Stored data
━━━

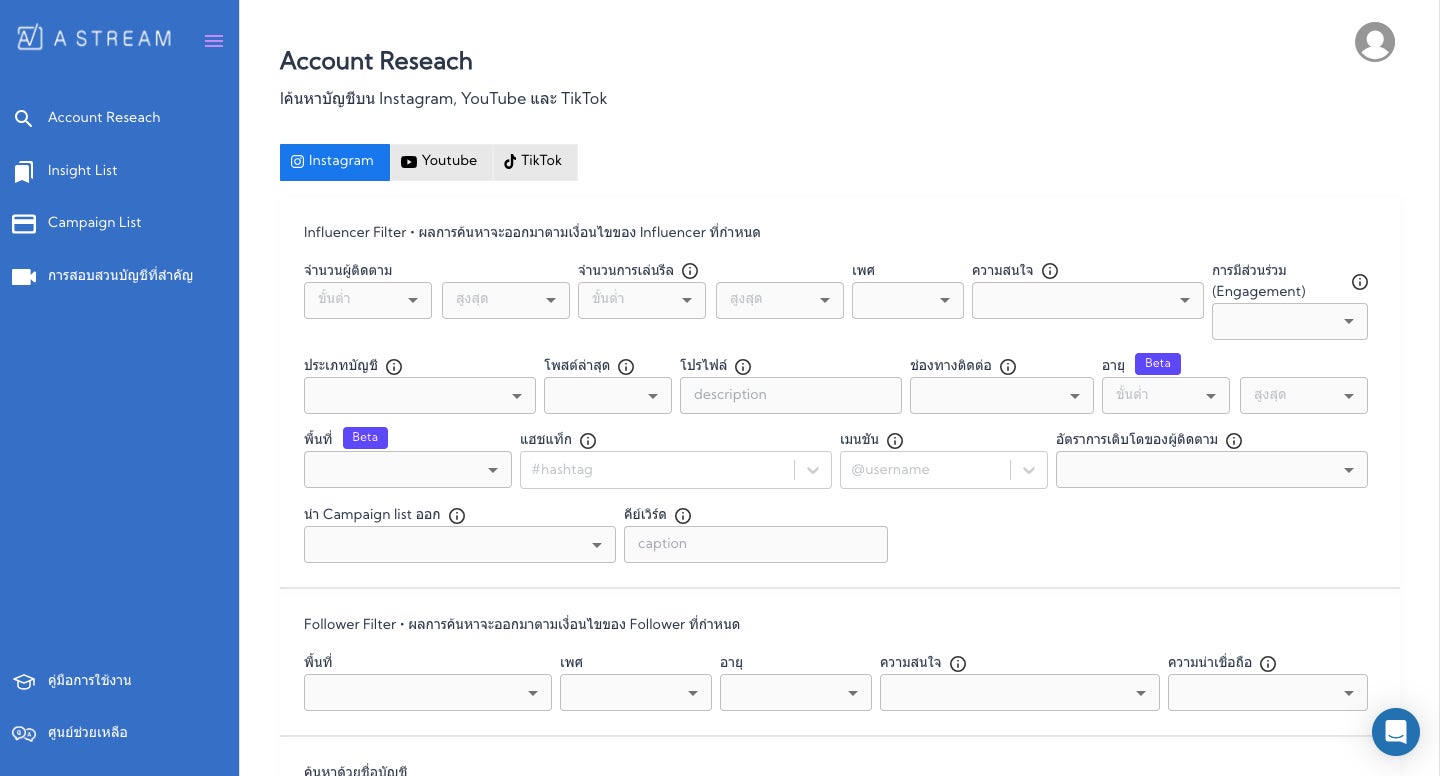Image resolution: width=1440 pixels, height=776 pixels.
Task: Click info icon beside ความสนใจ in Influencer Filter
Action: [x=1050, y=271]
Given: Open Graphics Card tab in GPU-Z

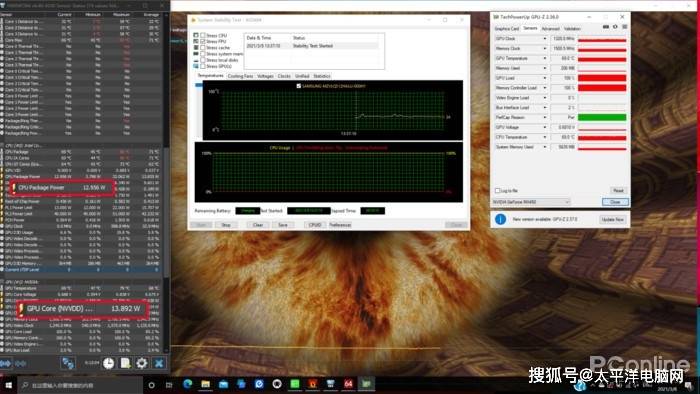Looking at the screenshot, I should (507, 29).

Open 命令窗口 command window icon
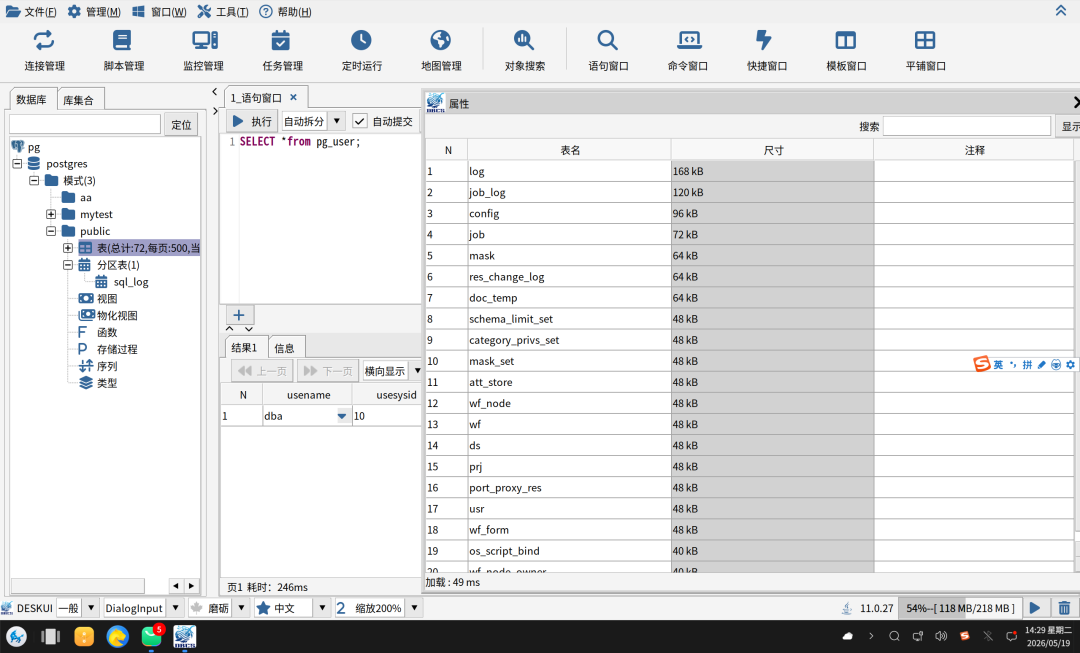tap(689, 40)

━━━

Give back exactly the lines from the line with "Given: Open Graphics Card tab in GPU-Z" through the final line of the entries above, and keep pictures out of the copy.

ANSWER BOX
Given: Open Graphics Card tab in GPU-Z

Looking at the screenshot, I should (507, 29).

Open 命令窗口 command window icon
tap(689, 40)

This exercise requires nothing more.